Поставленное задание:
Подсчитайте, сколько строк записей содержат слово «Select», учитывая регистр букв. В ответе укажите только число.

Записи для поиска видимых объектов
------------------------------------

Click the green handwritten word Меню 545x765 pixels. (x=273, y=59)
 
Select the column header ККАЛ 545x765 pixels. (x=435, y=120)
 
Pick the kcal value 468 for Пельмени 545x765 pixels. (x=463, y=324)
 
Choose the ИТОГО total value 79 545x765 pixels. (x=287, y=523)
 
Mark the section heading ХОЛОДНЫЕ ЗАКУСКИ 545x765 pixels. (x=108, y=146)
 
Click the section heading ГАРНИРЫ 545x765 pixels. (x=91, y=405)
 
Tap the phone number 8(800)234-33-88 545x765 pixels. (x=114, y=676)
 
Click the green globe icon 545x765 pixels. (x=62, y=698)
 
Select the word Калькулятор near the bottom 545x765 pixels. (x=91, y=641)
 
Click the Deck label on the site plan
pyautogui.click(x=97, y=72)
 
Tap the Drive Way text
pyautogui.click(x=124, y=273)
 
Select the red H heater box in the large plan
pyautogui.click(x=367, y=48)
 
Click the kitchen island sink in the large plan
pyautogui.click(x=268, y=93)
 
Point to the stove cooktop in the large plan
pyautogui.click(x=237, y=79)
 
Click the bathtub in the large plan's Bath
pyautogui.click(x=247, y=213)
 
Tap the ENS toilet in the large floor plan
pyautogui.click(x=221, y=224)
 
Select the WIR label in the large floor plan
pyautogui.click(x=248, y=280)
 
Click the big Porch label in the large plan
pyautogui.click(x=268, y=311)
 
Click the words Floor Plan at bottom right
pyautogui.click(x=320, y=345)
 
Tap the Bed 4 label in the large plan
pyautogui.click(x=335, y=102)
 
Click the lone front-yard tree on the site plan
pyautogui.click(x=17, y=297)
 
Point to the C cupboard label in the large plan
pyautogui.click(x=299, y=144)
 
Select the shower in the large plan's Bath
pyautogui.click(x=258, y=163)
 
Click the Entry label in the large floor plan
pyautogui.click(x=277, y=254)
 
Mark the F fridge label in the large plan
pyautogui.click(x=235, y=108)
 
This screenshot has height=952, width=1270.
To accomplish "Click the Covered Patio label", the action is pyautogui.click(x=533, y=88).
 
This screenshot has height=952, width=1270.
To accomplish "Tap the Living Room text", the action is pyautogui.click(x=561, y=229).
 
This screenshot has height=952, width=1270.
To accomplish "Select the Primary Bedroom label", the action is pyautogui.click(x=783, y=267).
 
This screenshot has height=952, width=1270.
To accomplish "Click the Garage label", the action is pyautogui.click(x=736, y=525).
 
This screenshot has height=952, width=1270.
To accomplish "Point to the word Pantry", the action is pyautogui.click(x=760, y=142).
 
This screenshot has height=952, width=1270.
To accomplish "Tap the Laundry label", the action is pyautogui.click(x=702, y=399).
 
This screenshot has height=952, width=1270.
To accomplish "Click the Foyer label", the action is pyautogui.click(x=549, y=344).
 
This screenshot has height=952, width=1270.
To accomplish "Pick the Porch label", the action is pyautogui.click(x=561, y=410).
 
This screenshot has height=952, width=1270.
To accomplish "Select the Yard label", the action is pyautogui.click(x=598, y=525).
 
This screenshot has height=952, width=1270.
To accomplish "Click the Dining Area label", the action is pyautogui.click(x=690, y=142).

------------------------------------

Выполненное задание:
7